GitHub - jroulet/labrador

labrador combines simulation-based inference with gravitational-wave specific tricks such as relative binning, folding, and coordinate transformations, to get the best of both worlds.

Reference

labrador: A domain-optimized machine-learning tool for gravitational wave inference

Installation

Clone repository:

git clone git@github.com:jroulet/labrador.git

Create environment:

conda create -n ENVIRONMENT_NAME pip cogwheel-pe sbi -c conda-forge
conda activate ENVIRONMENT_NAME

(replace ENVIRONMENT_NAME by a name of your choice, e.g. labrador.)

Note: it's better to install those packages with conda rather than pip, at least in the LIGO Data Grid computers.

Install:

cd labrador
pip install -e .

Training

See notebooks/workflow.ipynb or use the cheatsheet below.

Cheatsheet

1. Create and populate `RUNDIR` (uses HTCondor)

lab-setup-rundir-and-priordir PARENTDIR
# Edit config files...
lab-generate-data-htcondor PRIORDIR --submit-arg accounting_group=ACCOUNTING_GROUP --submit

Note: this submits a .dag file that in turn orchestrates several .sub files.
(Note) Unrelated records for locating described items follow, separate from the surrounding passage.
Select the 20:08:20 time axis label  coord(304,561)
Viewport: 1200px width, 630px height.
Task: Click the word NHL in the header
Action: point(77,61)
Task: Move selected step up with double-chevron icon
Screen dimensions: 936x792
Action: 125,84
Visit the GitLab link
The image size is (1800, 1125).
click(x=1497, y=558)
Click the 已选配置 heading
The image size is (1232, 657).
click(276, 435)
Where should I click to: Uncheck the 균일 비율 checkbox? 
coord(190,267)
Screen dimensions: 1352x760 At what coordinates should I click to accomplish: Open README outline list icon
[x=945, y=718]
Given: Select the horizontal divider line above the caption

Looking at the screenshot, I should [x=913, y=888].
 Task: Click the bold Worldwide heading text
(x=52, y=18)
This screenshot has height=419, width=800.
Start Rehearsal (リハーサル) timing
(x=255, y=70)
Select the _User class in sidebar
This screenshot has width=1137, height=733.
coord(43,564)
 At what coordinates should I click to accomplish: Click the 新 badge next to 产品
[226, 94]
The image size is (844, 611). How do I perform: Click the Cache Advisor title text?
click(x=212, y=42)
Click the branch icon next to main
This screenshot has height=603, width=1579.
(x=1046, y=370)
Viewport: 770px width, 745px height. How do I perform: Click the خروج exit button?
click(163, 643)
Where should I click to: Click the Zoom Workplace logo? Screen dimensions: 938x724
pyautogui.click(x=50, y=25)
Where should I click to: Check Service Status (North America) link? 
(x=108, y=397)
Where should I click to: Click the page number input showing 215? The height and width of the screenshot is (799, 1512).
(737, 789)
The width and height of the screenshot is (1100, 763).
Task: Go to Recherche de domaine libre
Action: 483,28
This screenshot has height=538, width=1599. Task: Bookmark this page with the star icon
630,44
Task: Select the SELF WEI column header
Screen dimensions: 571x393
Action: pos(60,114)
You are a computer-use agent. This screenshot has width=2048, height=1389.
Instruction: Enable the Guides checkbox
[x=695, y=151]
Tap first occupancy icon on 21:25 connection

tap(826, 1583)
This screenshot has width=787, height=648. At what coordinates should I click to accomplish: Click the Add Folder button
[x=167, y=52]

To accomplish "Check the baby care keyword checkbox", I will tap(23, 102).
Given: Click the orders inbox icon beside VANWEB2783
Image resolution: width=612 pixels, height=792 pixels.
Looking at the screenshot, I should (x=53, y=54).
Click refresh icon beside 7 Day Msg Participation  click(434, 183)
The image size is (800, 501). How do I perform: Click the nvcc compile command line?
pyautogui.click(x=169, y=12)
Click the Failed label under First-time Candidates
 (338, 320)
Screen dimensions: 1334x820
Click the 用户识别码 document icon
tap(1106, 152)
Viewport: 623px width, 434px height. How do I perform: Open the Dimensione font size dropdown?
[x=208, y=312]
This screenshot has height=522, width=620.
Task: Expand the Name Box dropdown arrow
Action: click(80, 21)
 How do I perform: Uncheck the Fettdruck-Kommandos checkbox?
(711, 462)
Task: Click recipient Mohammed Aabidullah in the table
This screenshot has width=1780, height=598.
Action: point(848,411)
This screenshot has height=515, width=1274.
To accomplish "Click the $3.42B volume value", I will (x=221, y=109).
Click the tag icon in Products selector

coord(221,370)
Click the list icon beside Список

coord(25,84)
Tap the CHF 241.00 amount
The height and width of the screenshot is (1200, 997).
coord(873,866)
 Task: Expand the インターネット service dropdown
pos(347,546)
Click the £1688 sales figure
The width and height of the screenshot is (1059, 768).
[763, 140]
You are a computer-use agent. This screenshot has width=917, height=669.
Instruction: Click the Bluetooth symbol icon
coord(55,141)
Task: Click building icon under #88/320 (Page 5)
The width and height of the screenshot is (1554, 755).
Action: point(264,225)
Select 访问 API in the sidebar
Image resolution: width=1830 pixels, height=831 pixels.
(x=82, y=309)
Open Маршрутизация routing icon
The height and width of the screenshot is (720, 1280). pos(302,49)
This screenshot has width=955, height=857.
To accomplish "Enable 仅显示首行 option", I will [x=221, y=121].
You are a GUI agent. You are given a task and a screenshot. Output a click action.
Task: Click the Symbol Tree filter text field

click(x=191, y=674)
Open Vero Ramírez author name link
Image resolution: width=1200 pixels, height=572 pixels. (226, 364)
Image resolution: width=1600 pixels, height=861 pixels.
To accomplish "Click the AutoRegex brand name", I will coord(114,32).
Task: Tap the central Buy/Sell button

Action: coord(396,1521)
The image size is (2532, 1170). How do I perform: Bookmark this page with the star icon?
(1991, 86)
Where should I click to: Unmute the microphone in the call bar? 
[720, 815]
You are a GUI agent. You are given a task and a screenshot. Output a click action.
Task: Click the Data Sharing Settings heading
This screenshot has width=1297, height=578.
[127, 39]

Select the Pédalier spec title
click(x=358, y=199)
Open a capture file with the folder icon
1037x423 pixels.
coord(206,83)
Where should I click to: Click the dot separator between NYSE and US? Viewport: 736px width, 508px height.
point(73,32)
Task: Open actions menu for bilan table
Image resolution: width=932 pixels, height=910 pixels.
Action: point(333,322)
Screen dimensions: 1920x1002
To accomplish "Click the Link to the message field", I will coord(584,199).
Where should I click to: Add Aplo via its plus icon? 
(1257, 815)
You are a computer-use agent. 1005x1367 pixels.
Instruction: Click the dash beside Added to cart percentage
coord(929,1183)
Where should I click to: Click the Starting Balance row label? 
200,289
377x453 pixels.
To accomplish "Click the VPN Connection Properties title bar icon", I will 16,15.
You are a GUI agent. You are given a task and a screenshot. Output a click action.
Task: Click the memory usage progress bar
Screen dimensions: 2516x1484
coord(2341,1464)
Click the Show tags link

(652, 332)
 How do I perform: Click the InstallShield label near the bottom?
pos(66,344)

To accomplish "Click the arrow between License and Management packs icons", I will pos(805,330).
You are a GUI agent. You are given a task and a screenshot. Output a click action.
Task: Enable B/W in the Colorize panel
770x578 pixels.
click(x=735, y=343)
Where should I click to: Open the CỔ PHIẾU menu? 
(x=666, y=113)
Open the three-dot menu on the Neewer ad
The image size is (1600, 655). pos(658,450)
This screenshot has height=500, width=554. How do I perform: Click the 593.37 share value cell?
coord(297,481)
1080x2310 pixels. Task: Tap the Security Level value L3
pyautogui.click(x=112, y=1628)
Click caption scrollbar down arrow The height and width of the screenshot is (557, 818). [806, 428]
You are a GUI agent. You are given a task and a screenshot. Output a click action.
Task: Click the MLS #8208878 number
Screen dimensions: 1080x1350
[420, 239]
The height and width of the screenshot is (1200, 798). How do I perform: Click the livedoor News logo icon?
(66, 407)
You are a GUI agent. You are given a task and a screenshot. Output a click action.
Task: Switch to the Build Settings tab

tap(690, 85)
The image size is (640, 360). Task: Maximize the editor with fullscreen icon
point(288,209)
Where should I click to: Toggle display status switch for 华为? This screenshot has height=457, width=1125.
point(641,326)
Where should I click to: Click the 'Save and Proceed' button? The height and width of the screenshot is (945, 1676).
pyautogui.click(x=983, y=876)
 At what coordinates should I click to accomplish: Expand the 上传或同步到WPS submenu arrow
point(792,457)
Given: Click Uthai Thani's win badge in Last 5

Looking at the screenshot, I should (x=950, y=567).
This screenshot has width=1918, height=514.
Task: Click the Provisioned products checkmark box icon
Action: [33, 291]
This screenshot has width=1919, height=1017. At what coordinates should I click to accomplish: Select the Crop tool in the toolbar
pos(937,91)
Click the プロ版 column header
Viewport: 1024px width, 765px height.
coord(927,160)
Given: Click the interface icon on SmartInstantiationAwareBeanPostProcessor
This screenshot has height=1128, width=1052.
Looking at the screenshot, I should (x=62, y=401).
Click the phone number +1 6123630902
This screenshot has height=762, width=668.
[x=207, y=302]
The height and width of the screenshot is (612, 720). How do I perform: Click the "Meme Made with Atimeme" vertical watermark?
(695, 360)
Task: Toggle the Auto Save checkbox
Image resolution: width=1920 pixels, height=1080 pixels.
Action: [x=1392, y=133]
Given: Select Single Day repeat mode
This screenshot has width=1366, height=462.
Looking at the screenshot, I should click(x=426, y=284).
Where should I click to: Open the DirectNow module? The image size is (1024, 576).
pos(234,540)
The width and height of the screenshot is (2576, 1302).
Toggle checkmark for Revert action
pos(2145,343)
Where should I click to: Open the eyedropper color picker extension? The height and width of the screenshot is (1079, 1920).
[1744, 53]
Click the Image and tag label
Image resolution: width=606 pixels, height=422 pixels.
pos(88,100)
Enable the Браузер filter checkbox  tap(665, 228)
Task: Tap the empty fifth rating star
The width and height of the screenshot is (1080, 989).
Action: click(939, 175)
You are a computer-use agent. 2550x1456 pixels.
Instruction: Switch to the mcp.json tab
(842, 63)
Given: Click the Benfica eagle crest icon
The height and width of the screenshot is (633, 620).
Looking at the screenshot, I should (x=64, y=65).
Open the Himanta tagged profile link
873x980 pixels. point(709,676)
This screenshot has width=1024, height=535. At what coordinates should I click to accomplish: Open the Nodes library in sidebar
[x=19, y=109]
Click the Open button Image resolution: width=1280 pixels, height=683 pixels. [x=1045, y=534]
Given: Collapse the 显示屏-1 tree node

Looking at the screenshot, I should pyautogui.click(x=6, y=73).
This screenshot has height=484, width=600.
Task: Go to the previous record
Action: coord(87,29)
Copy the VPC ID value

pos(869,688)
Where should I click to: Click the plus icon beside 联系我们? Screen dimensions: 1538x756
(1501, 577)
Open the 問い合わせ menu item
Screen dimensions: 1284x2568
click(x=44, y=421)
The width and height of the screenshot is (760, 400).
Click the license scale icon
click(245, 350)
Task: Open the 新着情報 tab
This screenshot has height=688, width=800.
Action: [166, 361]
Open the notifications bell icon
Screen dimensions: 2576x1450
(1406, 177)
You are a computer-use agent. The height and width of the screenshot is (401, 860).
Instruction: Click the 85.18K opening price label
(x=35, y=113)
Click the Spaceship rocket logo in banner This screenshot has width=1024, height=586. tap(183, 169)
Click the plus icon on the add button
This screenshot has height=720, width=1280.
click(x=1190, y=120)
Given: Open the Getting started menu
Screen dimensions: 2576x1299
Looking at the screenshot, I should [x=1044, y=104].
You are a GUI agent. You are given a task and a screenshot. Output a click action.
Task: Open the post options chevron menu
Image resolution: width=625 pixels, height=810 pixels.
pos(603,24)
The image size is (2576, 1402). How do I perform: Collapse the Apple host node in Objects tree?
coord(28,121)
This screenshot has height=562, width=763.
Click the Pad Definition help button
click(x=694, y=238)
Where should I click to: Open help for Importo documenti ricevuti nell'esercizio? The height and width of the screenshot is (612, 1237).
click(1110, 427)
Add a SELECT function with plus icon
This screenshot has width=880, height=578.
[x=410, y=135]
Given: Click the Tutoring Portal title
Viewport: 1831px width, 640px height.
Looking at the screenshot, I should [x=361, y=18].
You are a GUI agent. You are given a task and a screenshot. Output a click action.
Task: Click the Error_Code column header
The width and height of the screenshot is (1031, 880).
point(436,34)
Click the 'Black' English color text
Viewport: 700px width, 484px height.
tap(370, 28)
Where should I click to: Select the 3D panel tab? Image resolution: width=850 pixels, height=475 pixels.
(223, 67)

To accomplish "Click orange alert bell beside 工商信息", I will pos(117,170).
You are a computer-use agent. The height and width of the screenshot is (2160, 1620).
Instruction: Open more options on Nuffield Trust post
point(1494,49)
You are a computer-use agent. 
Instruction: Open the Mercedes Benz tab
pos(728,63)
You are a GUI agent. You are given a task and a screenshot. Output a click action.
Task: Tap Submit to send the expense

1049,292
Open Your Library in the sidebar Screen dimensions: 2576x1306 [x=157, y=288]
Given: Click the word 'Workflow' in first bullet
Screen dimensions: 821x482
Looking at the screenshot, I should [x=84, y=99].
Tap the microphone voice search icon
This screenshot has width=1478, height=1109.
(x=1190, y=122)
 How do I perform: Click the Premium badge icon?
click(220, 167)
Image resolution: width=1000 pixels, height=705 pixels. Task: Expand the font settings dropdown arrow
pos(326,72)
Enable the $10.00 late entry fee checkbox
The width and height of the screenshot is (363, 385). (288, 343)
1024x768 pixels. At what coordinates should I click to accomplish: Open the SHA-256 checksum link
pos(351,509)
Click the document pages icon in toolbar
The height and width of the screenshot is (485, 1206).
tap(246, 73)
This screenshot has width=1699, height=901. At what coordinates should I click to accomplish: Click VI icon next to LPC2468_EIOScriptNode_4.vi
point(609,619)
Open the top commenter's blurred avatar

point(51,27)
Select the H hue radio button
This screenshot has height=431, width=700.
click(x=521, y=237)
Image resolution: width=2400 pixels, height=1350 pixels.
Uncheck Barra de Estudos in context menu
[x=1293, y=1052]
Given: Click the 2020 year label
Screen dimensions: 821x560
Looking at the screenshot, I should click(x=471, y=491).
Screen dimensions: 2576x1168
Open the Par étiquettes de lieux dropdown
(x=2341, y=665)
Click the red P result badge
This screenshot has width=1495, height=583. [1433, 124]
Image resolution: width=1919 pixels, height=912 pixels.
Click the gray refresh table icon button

If you get a crash due to insufficient resources, you may adjust the requests in the corresponding .sub, delete from the .dag those jobs that have already succeeded, delete the .rescue file, and resubmit the .dag with condor_submit_dag DAGMAN_PATH.

2. Create and populate `RESCALERDIR` (uses GPU)

lab-setup-rescalerdir PRIORDIR
python -m labrador.rescaling RESCALERDIR

3. Create and populate `SBIDIR` (uses GPU)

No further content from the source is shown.